Mesenchymal stem cells (MSC) reduce necrosis and apoptosis of pancreatic INS-1E beta cells during alloxan and streptozotocin exposure

 

Introduction:

MSC are of interest for cell therapy since they secrete tissue regenerative and immunomodulatory factors which restore the local microenvironment. Own previous results demonstrated protection of viability and p-Akt concentrations in ALX- and STZ-treated INS-1E rat insulinoma cells by cocultured human telomerase immortalized MSC (hMSC-TERT). Here we investigated the effects of hMSC-TERT on apoptosis in INS-1E.

Methods:

Cocultures used inserts with 1 µm pores that allow only humoral factors to pass. INS-1E were exposed for 24h to the beta cell-toxic compounds ALX and STZ in the presence or absence of hMSC-TERT and analysed for annexin V+ cells and activation of caspases.

Results:

Both substances substantially upregulated numbers of annexin V+ cells within 2h but only STZ induced effector caspases 3 and 7 (24h) indicating that ALX induced necrosis.

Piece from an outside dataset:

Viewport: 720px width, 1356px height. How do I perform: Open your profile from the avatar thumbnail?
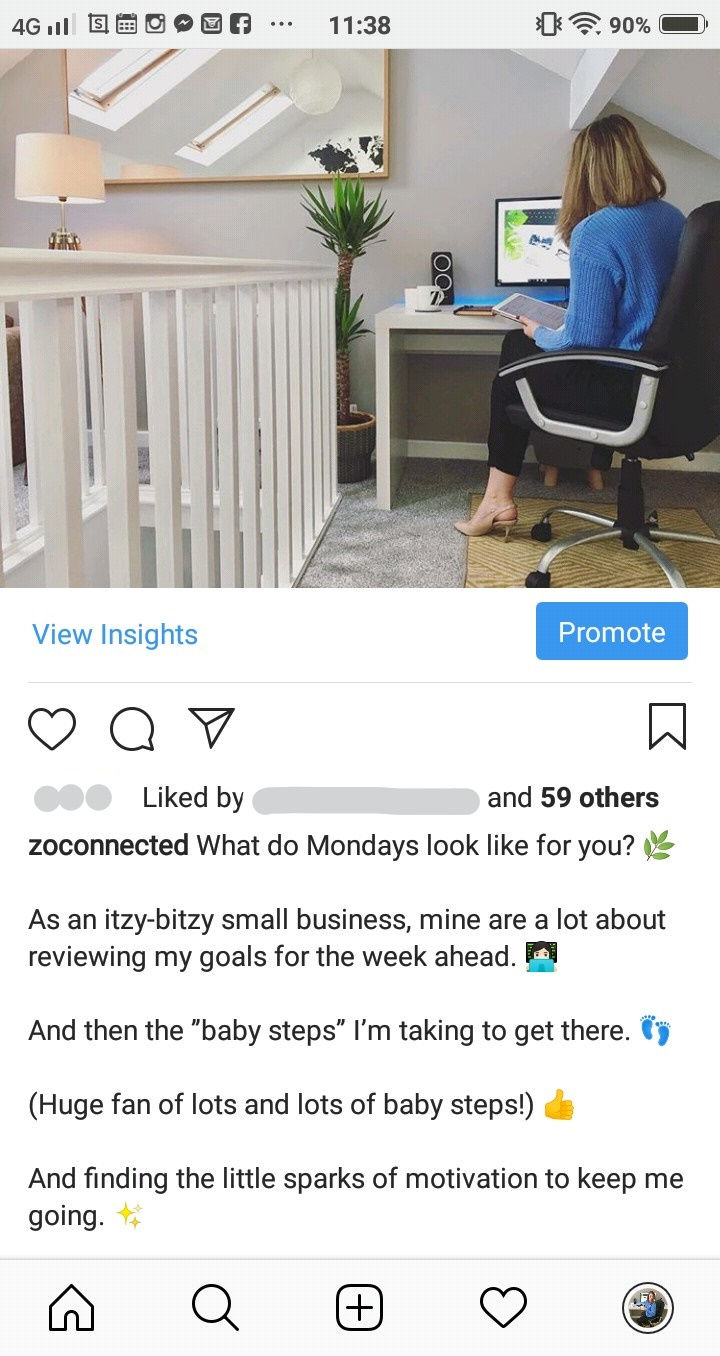coord(647,1307)
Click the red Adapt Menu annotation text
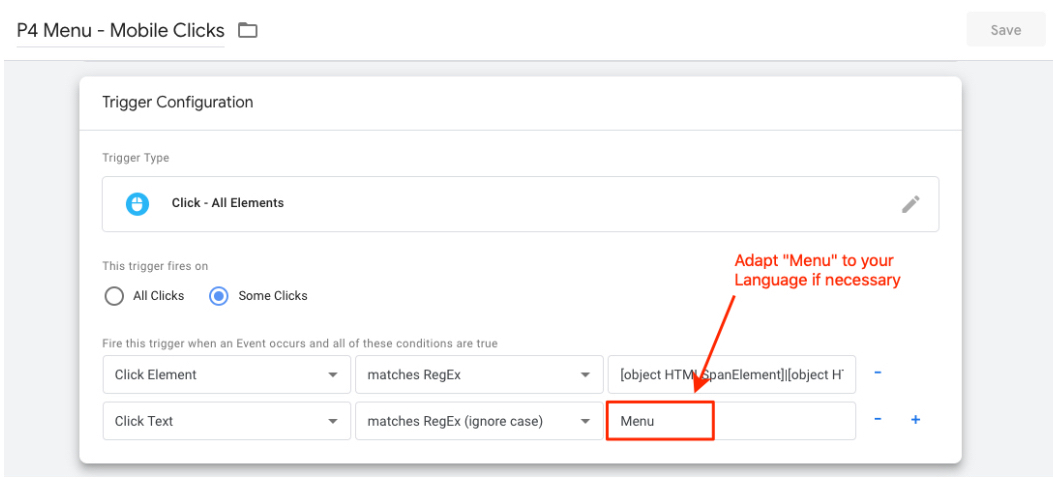This screenshot has height=479, width=1053. (817, 270)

Time lines displayed that STZ-induced activation of caspases 3 and 7 rises after 6h. This involved extrinsic apoptosis-related caspase 8 and intrinsic apoptosis-related caspase 9 which contributed to about 40 and 60% to total apoptosis (24h), respectively. Annexin V+ cells and activation of caspases 3 and 7 as well as 8 and 9 were significantly reduced by cocultured hMSC-TERT.

Conclusion:

These data indicate that cocultured MSC protect beta cells from both necrosis and apoptosis. Current investigations further analyse the potential relevance of apoptosis-related factors such as AIF, Bcl-2, Bcl-xL, Bak, Bax and Bad to further define the underlying molecular mechanisms.

Supported by: Brigitte Bull Stiftung, China Scholarship Council (CSC) stipend to W. Zhang.